The Built Environment & Health (BEH) project is an interdisciplinary program of research at Columbia University. Led by epidemiologist Andrew Rundle, BEH uses spatial data to examine the implications of the built environment, including land use, public transit, and housing, for physical activity, diet, obesity, and other aspects of health. With a focus on New York City, BEH research will inform public policy to promote health in the city and metropolitan area. BEH is affiliated with the Robert Wood Johnson Foundation Health & Society Scholars program at Columbia.

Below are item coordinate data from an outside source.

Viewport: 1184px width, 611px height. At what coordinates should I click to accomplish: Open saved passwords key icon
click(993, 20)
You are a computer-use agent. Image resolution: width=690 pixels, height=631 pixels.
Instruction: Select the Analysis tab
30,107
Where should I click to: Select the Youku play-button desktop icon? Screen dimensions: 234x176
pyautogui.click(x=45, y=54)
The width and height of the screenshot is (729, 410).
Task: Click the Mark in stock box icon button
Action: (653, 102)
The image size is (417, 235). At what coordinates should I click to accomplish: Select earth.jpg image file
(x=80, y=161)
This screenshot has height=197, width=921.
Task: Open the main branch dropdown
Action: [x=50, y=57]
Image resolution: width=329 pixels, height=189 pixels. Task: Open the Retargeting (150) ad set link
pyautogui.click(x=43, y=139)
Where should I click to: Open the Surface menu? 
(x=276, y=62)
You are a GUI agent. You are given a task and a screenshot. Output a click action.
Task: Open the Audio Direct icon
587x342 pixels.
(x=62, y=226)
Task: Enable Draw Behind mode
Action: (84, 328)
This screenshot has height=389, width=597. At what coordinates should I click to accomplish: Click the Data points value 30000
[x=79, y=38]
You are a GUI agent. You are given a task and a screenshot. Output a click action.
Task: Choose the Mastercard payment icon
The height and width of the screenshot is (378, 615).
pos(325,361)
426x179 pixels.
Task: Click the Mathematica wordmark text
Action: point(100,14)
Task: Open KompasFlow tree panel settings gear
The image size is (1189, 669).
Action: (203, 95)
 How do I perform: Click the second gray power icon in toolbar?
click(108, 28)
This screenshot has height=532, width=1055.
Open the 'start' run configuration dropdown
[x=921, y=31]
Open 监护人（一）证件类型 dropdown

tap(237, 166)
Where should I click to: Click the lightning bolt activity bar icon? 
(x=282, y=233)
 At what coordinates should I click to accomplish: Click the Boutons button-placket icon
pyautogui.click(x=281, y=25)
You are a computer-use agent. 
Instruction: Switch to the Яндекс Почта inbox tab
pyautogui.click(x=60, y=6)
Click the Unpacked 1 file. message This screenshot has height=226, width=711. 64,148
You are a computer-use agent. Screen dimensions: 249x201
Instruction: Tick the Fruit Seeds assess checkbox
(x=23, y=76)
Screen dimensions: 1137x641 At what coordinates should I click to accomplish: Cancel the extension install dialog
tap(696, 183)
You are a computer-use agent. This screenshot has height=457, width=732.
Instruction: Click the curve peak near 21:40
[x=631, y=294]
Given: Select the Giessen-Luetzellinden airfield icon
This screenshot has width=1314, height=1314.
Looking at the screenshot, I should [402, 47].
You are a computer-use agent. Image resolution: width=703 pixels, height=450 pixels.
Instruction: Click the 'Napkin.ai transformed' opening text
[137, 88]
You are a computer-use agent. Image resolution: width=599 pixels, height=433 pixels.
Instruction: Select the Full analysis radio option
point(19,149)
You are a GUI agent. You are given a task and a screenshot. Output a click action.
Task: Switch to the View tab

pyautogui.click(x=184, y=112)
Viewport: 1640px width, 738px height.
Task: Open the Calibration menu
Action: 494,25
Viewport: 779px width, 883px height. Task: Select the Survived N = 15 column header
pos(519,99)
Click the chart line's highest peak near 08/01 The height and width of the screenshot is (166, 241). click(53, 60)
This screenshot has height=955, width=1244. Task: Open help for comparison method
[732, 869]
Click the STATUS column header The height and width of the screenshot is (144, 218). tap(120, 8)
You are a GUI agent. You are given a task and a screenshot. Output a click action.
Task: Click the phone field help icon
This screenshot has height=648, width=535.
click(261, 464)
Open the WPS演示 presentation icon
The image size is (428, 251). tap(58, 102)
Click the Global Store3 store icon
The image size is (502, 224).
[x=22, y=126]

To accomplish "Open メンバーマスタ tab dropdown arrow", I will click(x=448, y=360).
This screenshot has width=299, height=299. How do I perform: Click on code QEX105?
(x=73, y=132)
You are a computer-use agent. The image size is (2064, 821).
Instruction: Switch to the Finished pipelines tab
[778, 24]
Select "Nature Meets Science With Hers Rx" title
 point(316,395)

Collaboration with PPS to Study Farmers’ Markets
New Grant
The Robert Wood Johnson Foundation Healthy Eating Research program recently awarded funding to a collaboration between BEH and the Project for Public Spaces (PPS), a New York City-based nonprofit. The project, “Farmers Markets as a Strategy to Improve Access to Healthy Food for Low-Income Families and Communities,” builds on a national PPS program to support farmers’ markets. Over the last several years, with support from the Ford Foundation and the Kellogg Foundation, PPS has provided funding and technical assistance to help farmers’ markets become economically sustainable and community-centered. The new project will examine the factors that make farmers’ markets successful in low- to moderate-income communities, with a focus on youth. As part of the project, researchers will return to eight farmers’ markets that received PPS funding to survey market customers and other neighborhood residents about food access in their communities.
Key personnel on the project include Stephen Davies (PPS), the principal investigator, along with Chris Heitman and Kelly Williams at PPS and Kathryn Neckerman, Marnie Puciel, and Paulette Yousefzadeh at BEH.
PPS and BEH also collaborated in the summer of 2007 on an observation-based study of neighborhood walkability.